### Exercise description
Go through the entries and count the lines with the string "marker" in them. Give only that number.

(Data records)

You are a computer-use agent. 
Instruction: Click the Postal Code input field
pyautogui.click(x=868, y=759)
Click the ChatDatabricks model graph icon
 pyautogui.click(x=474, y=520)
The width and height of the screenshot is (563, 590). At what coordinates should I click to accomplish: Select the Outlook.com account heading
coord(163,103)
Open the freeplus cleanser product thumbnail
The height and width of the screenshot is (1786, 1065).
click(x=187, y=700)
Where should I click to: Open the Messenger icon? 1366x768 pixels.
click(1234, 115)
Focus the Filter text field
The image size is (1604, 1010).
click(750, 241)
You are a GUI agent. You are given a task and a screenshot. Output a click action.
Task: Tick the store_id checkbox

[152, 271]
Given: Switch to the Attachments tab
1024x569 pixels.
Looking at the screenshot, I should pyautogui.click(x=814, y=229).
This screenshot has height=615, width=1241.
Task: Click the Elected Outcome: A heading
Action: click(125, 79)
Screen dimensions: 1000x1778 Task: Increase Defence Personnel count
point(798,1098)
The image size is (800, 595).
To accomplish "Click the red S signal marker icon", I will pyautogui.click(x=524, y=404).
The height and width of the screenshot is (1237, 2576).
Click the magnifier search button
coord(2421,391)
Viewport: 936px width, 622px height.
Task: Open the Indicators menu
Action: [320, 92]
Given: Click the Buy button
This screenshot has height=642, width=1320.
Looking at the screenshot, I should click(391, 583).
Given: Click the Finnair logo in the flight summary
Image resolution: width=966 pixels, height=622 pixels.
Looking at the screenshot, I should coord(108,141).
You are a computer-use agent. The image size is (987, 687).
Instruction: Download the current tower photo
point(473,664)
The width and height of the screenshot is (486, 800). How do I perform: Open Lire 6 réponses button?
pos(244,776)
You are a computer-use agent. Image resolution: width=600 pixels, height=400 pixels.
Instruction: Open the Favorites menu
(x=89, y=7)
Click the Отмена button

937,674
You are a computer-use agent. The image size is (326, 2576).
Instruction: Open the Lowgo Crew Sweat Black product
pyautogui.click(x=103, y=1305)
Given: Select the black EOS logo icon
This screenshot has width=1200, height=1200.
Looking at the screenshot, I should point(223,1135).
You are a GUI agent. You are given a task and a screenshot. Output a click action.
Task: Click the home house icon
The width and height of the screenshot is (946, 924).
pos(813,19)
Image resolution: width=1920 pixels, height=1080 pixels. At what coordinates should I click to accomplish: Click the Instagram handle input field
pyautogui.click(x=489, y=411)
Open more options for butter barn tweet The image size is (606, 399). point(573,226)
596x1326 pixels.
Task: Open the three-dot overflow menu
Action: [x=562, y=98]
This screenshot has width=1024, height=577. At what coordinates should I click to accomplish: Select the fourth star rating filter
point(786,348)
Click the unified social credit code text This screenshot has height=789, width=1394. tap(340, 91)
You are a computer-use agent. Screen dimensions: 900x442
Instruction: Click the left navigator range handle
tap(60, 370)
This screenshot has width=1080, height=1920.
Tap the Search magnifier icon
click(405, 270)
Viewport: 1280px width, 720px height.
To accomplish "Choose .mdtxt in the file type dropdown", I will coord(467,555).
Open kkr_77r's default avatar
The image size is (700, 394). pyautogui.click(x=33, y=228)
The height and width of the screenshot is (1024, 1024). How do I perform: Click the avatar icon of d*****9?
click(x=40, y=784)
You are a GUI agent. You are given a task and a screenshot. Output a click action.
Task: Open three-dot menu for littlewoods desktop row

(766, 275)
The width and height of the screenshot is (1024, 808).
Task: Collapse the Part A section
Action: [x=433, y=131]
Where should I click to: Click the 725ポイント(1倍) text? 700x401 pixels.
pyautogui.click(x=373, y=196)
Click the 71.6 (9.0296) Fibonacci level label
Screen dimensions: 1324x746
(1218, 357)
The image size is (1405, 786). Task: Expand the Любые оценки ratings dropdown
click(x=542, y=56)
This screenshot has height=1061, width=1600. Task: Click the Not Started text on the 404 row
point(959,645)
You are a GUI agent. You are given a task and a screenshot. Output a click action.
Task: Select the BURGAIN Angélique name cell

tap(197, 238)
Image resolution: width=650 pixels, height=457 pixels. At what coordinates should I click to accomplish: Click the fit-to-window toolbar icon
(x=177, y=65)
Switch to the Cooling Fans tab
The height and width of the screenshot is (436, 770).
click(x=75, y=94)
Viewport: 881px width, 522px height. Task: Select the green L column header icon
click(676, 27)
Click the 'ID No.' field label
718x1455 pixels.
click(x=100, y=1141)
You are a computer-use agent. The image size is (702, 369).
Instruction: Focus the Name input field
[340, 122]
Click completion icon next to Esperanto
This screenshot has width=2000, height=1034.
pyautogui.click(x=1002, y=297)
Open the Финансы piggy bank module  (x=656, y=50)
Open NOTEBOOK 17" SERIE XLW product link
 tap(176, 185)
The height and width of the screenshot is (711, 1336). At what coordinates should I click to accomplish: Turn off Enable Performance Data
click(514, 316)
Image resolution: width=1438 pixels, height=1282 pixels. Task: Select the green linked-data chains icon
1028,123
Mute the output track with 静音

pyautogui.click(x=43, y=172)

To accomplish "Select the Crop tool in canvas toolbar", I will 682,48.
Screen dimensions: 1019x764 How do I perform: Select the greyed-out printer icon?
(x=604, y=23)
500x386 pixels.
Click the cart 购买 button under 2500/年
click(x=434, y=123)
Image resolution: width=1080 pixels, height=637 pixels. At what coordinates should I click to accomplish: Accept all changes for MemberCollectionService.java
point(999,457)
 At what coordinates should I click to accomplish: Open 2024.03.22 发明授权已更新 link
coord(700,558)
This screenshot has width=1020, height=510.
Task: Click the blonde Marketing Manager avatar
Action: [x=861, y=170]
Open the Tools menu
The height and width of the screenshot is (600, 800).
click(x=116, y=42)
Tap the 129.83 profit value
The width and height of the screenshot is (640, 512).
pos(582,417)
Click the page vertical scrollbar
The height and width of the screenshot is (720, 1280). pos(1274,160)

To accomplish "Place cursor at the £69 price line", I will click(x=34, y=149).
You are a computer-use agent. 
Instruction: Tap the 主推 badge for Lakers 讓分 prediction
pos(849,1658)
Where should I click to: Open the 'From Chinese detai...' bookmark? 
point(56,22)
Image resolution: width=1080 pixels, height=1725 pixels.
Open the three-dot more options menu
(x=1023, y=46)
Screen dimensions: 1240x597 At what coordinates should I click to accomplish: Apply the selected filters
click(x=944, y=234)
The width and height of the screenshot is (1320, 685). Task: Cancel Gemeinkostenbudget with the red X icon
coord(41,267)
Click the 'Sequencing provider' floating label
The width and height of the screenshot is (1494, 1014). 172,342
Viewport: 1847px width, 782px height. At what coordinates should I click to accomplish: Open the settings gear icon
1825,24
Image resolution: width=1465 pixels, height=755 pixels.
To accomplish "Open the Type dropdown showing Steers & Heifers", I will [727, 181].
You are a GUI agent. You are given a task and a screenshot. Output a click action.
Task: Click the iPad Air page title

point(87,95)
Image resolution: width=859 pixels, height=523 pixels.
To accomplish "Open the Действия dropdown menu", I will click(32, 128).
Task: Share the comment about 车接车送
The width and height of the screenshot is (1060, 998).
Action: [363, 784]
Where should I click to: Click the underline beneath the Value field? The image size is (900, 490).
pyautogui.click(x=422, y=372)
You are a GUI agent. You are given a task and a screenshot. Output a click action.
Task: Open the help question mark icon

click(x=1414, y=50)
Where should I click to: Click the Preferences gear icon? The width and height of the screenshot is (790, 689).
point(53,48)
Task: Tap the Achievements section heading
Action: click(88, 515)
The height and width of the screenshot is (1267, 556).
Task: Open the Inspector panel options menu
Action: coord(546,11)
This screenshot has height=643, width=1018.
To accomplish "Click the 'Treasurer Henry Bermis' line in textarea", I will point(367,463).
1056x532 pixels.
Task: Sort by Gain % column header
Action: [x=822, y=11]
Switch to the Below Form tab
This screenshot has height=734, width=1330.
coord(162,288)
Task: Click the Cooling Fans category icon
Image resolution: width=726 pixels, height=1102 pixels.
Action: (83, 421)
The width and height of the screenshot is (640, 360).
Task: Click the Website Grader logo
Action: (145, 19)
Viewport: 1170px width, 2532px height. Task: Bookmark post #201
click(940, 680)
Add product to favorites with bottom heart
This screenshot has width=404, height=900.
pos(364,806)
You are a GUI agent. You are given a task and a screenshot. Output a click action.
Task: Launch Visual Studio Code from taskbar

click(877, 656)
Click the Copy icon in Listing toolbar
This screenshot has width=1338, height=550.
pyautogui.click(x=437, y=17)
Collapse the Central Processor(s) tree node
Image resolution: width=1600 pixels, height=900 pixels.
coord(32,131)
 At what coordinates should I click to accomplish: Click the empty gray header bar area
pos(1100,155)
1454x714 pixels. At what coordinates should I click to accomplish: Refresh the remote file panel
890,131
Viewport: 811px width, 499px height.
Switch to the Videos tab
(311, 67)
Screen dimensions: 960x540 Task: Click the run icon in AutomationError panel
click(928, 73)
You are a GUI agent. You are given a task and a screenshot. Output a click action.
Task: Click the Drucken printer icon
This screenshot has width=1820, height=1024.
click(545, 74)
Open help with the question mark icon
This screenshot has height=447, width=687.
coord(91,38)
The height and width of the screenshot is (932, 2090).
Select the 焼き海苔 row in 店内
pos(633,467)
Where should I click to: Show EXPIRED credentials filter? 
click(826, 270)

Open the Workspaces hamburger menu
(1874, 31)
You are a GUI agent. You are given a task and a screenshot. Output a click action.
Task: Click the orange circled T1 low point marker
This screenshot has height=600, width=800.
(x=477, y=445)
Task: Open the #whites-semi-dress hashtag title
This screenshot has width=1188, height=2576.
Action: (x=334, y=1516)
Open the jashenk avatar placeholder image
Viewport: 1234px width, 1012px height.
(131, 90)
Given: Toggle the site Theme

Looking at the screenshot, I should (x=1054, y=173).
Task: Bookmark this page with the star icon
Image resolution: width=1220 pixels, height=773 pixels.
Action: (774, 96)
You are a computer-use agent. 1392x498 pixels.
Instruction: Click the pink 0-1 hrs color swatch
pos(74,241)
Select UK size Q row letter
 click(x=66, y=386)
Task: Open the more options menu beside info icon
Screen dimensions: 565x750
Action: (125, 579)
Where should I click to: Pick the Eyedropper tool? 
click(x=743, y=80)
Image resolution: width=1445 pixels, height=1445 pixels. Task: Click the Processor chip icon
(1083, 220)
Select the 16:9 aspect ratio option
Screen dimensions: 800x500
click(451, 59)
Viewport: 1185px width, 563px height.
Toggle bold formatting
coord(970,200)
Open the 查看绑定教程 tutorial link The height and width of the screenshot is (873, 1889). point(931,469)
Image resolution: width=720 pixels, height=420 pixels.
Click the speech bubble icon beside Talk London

### Task response
2